Fighting back tears, Theresa May said on Friday she would quit, setting up a contest that will bring a new British Prime Minister to power who could pursue a cleaner break with the European Union.

May’s departure will deepen the Brexit crisis as a new leader is likely to want a more decisive split, raising the chances of a confrontation with the EU and a potentially unpredictable snap parliamentary election. Her voice cracking with emotion, May, who endured crises and humiliation in her failed effort to find a compromise Brexit deal that parliament could ratify, said she would resign as Conservative Party leader on June 7 with a leadership contest beginning the following week.

“I will shortly leave the job that has been the honour of my life to hold,” May said outside her Downing Street official residence.  “I do so with no ill will but with enormous and enduring gratitude to have had the opportunity to serve the country I love,” she added, with her husband, Philip, looking on.

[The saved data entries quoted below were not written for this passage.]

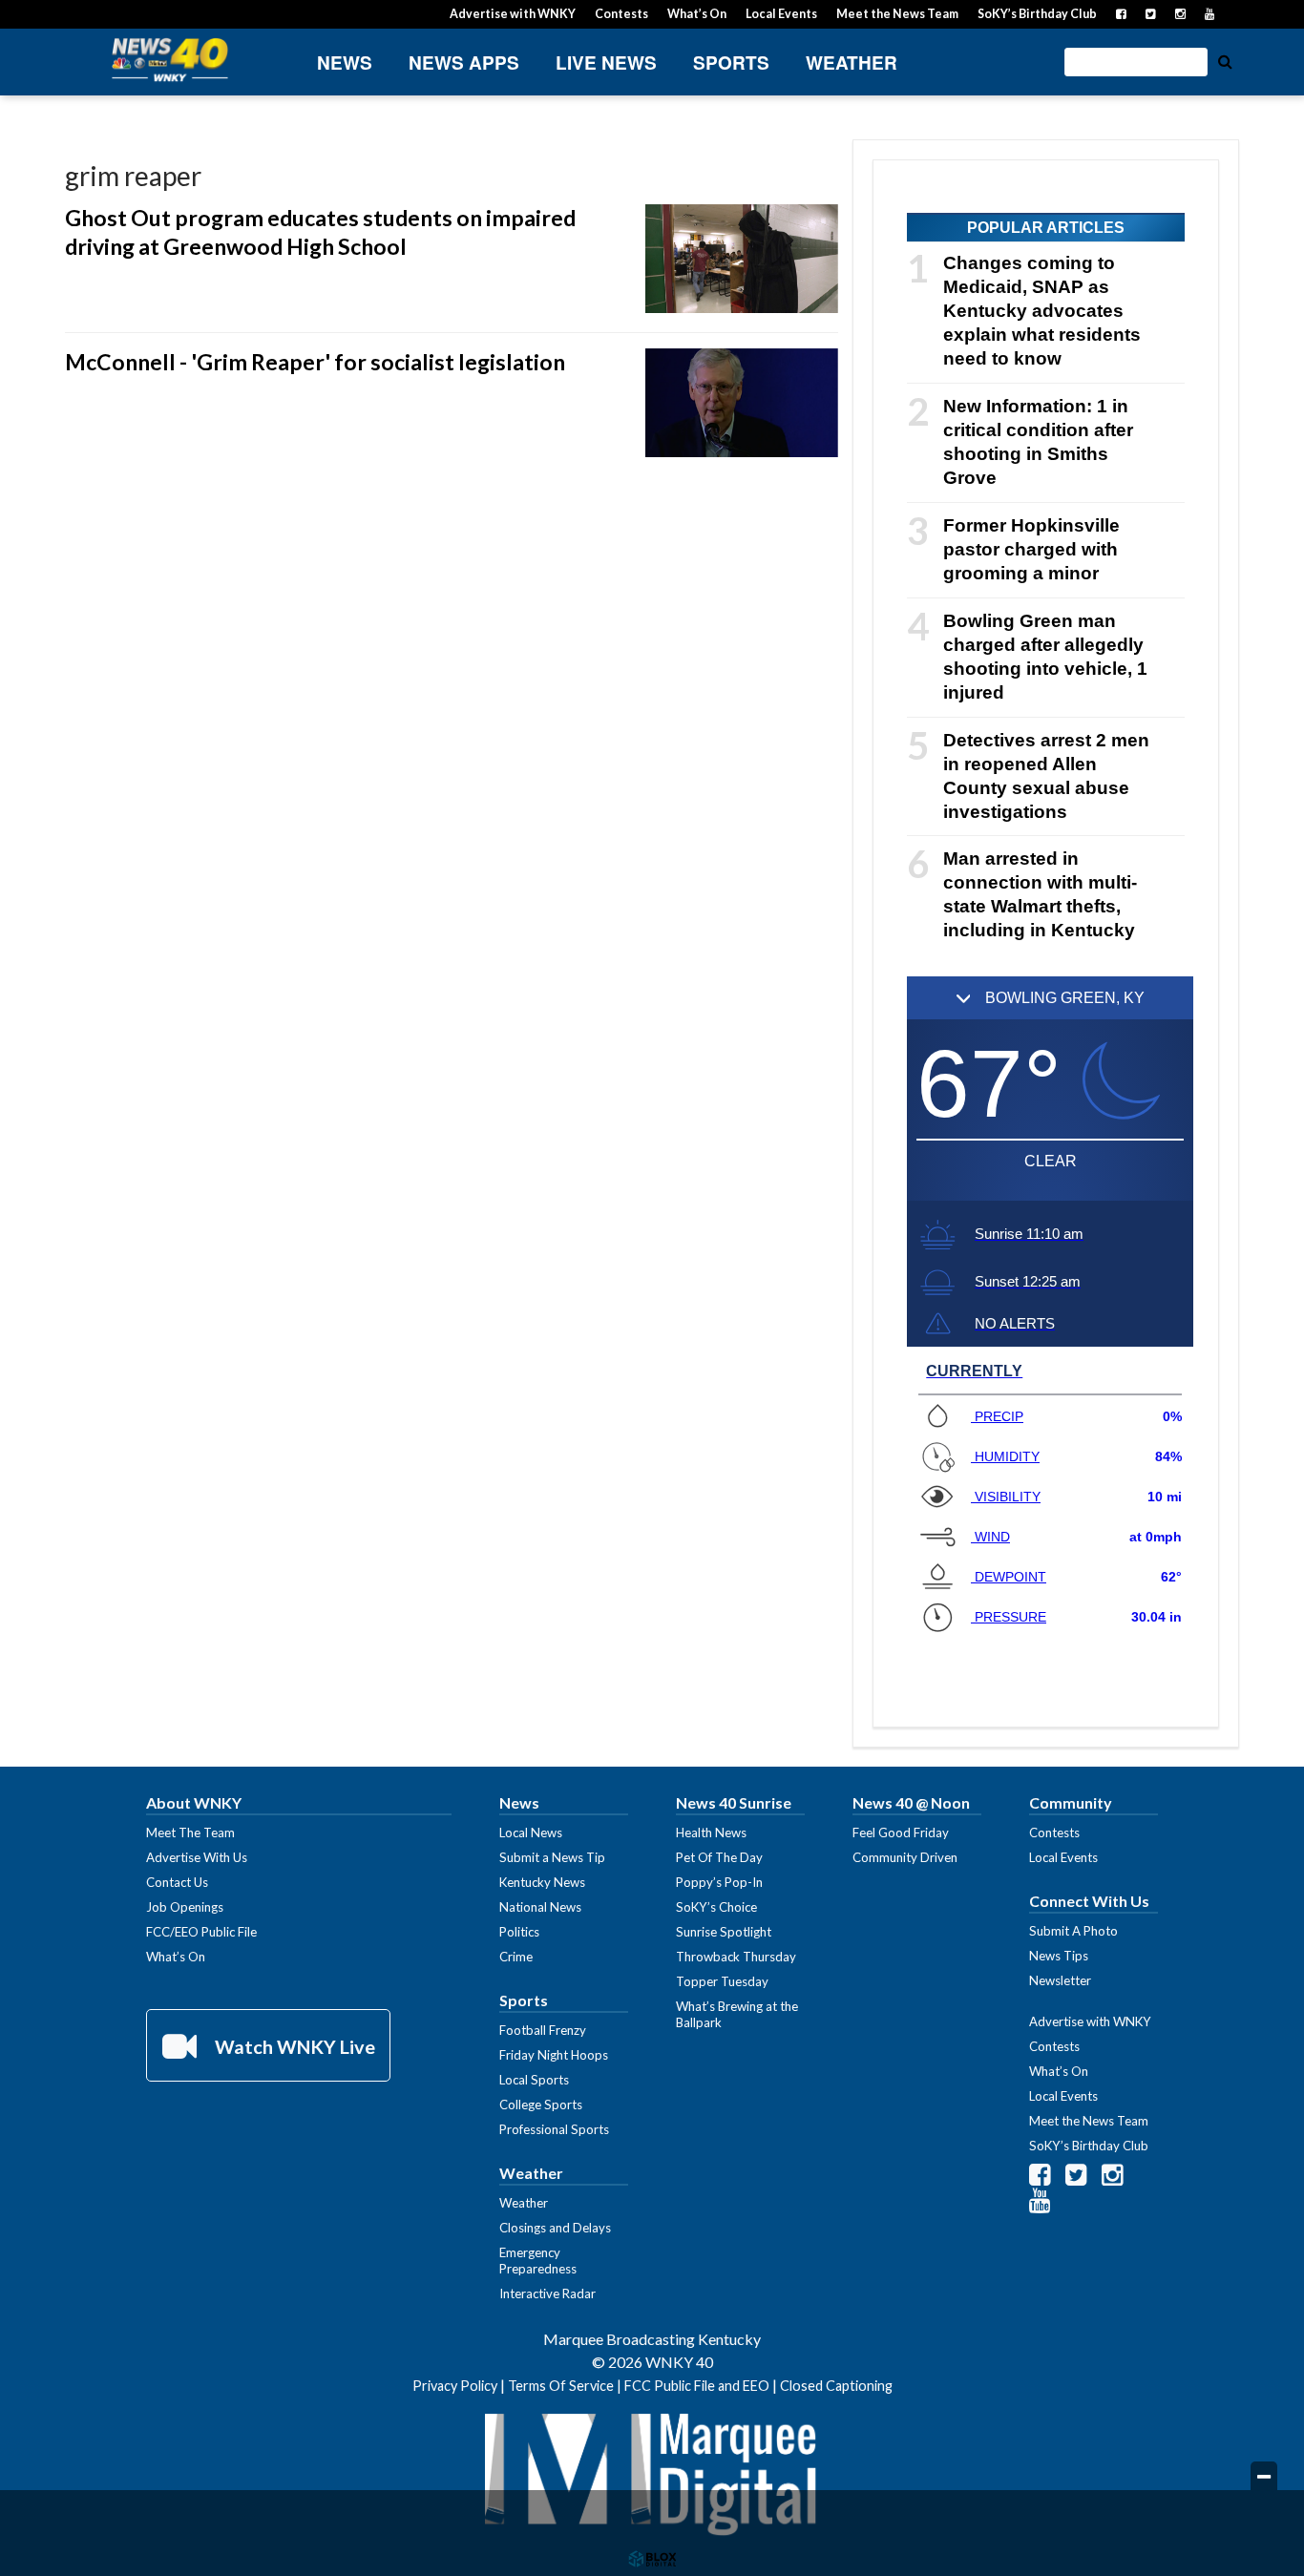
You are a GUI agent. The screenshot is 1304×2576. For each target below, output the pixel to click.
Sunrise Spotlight (723, 1931)
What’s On (696, 14)
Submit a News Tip (552, 1857)
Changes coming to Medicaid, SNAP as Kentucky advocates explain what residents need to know (1042, 310)
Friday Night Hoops (553, 2055)
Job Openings (184, 1907)
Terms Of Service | (566, 2385)
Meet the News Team (897, 14)
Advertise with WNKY (513, 14)
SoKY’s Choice (716, 1907)
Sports (731, 62)
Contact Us (177, 1882)
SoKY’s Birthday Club (1037, 14)
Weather (851, 62)
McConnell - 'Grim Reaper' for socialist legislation (315, 361)
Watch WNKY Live (293, 2046)
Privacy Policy (454, 2385)
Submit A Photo (1073, 1930)
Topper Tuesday (722, 1981)
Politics (519, 1931)
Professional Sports (554, 2129)
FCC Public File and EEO (696, 2385)
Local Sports (534, 2079)
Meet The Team (190, 1832)
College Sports (540, 2104)
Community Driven (904, 1857)
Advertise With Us (196, 1857)
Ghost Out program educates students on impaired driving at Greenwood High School (320, 232)
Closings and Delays (555, 2227)
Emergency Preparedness (538, 2260)
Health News (711, 1832)
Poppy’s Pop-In (719, 1882)
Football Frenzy (542, 2030)
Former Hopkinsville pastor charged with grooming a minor (1031, 549)
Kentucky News (542, 1882)
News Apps (464, 62)
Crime (516, 1956)
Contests (621, 14)
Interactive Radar (547, 2293)
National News (540, 1907)
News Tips (1058, 1955)
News (344, 62)
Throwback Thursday (736, 1956)
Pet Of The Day (719, 1857)
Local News (530, 1832)
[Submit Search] (1224, 60)
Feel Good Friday (900, 1832)
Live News (606, 62)
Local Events (781, 14)
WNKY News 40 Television (170, 59)
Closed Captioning (836, 2385)
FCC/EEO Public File (201, 1931)
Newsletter (1060, 1980)
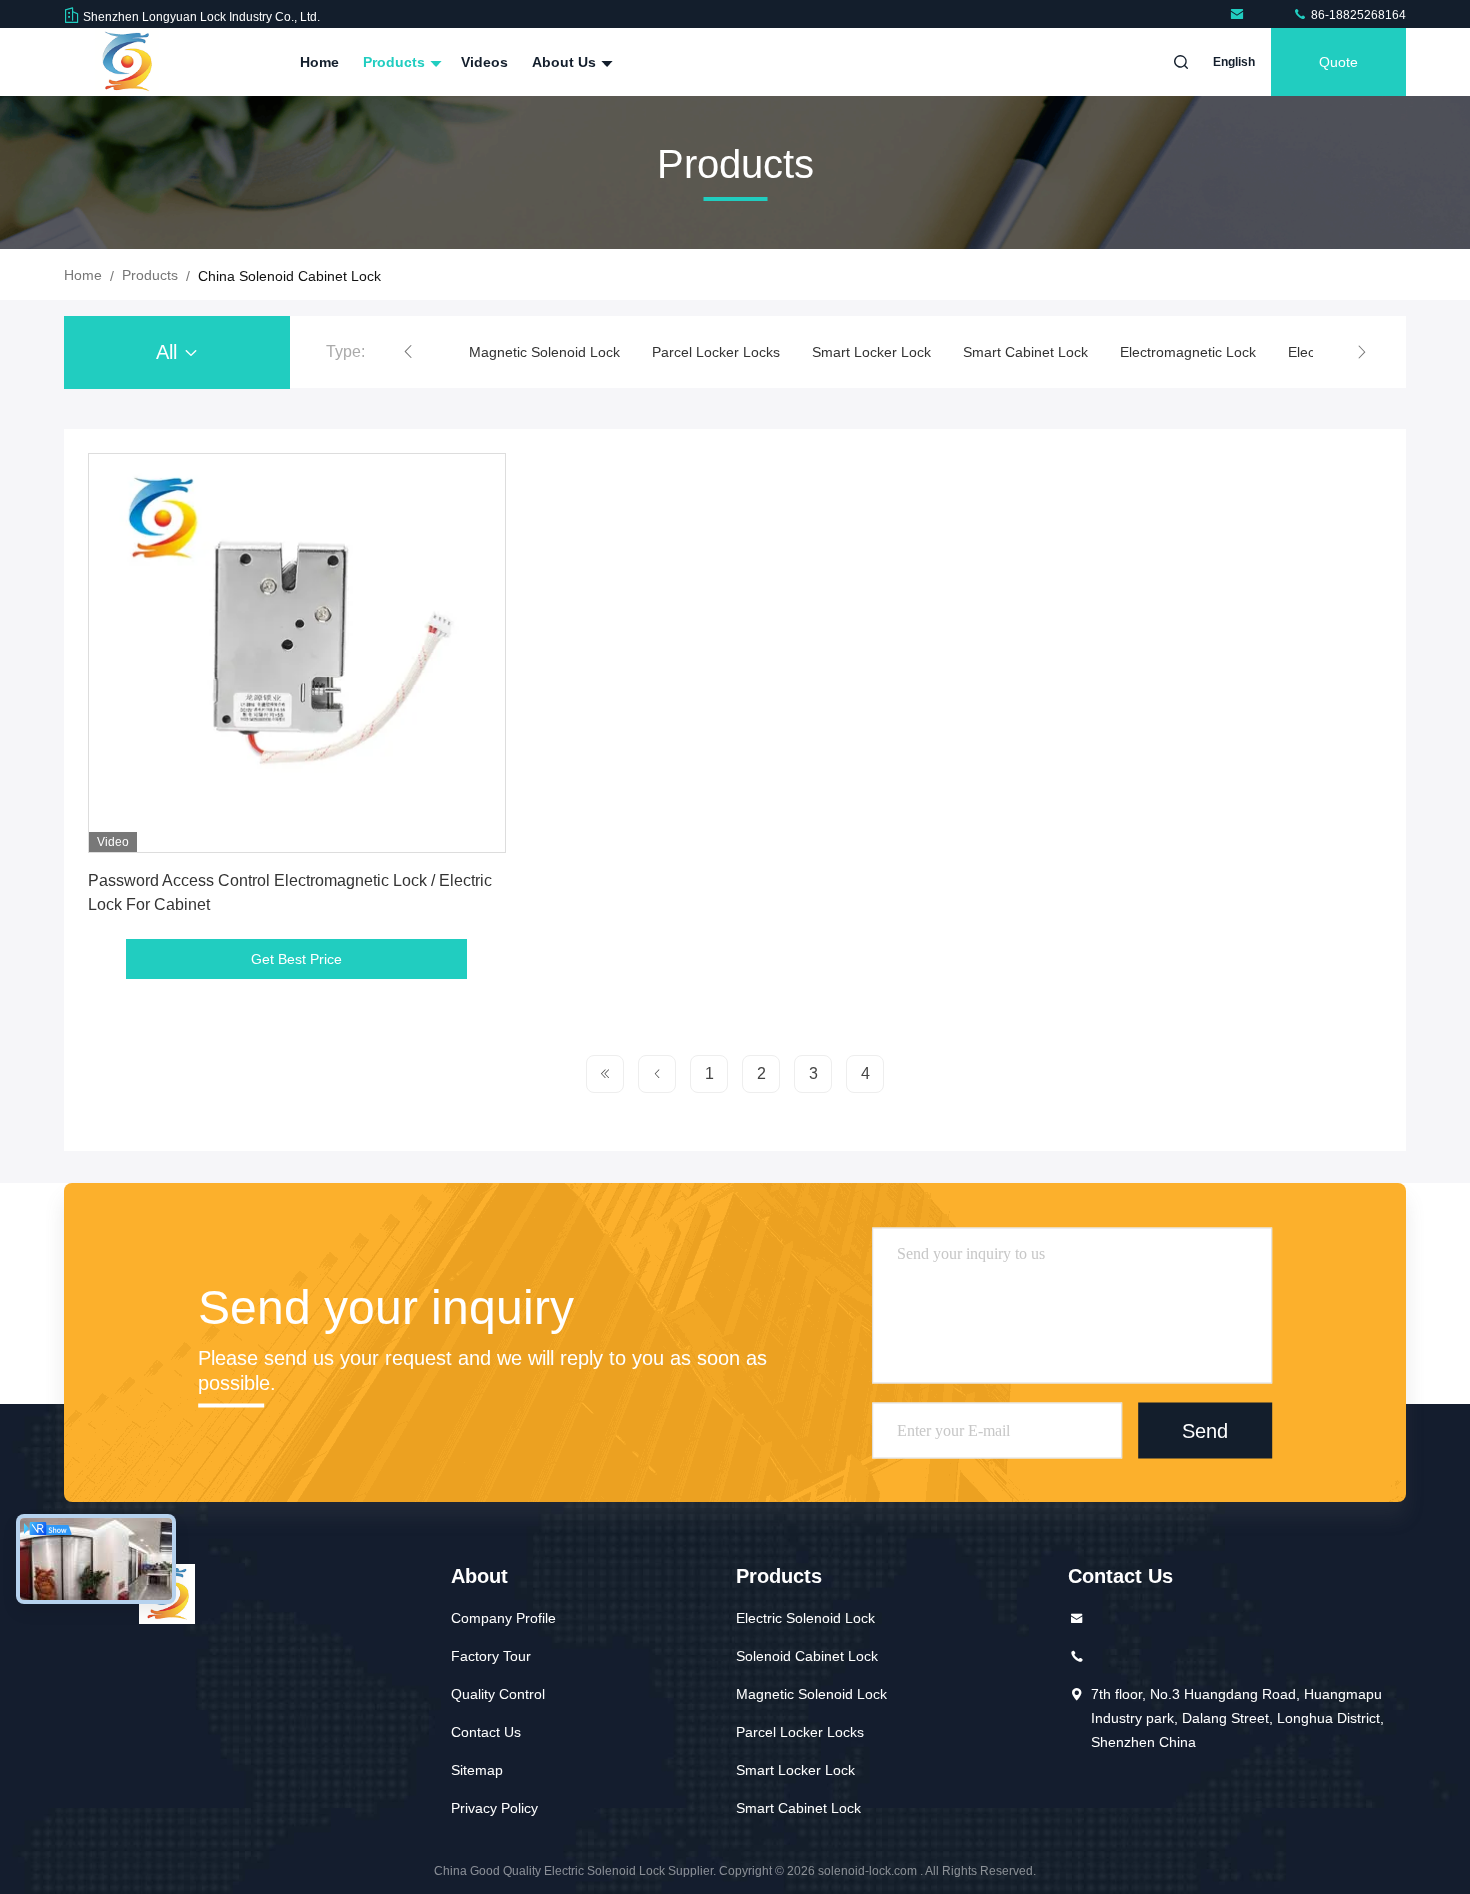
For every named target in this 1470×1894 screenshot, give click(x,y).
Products (396, 62)
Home (319, 62)
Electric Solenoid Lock (805, 1618)
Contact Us (486, 1732)
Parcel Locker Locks (716, 352)
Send (1205, 1430)
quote (1338, 62)
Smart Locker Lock (871, 352)
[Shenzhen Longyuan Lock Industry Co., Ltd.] (1240, 15)
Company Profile (503, 1618)
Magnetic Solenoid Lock (544, 352)
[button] (408, 352)
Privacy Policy (494, 1808)
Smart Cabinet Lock (1025, 352)
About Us (566, 62)
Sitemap (477, 1770)
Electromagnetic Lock (1188, 352)
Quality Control (498, 1694)
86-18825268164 (1357, 15)
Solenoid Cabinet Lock (807, 1656)
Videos (484, 62)
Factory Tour (491, 1656)
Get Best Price (296, 959)
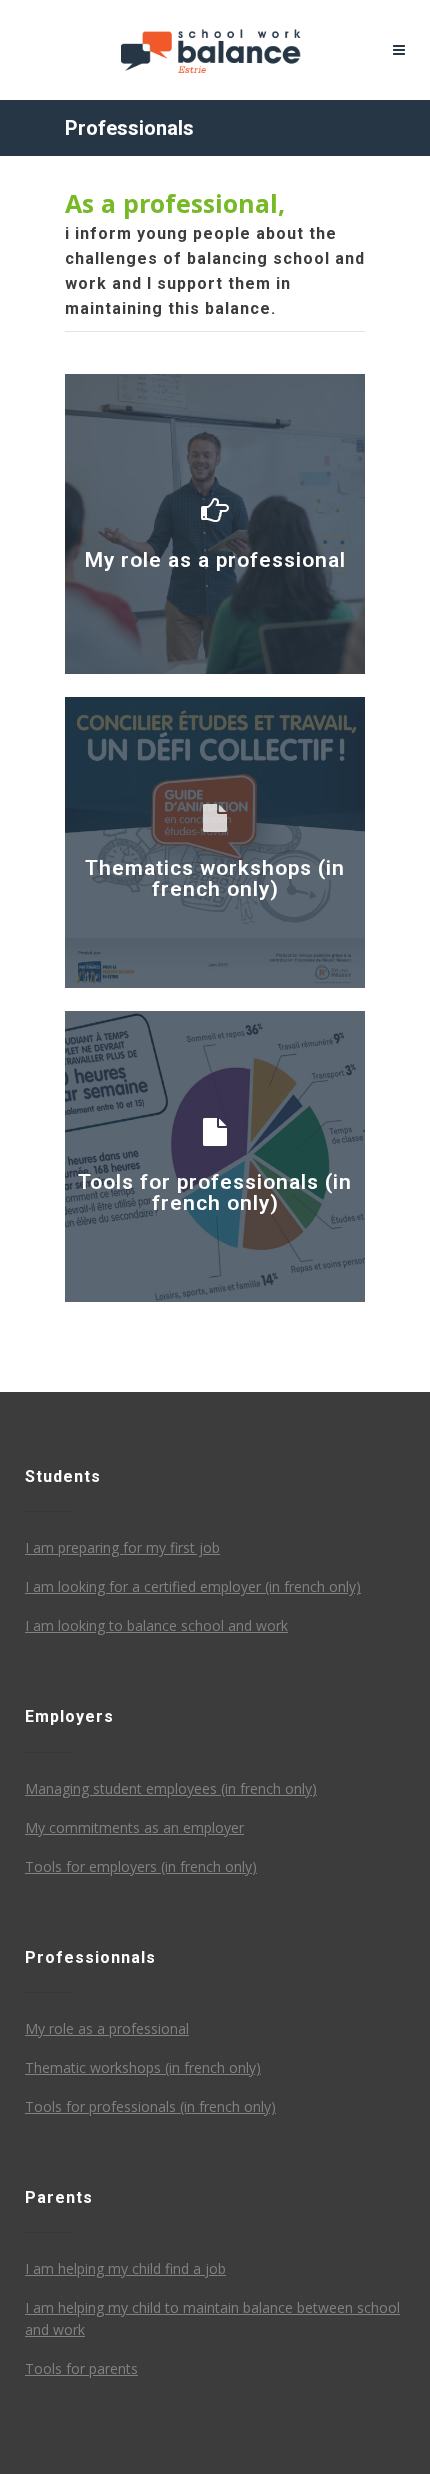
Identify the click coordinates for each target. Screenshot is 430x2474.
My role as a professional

May, once a reluctant supporter of EU membership, who won the top job in the turmoil that followed the 2016 Brexit referendum, steps down with her central pledge — to lead the UK  out of the bloc and heal its divisions — unfulfilled.

“It is, and will always remain, a matter of deep regret to me that I have not been able to deliver Brexit,” May said, adding that her successor would have to find a consensus to honour the 2016 referendum result.

Jeremy Corbyn, leader of the main opposition Labour Party, said the new Prime Minister must hold a parliamentary election to “let the people decide our country’s future”.

Johnson, the favourite

Boris Johnson, the face of the official Brexit campaign in 2016, is the favourite to succeed May and he thanked her for her “stoical service”. Betting markets put a 40 per cent  implied probability on Johnson winning the top job.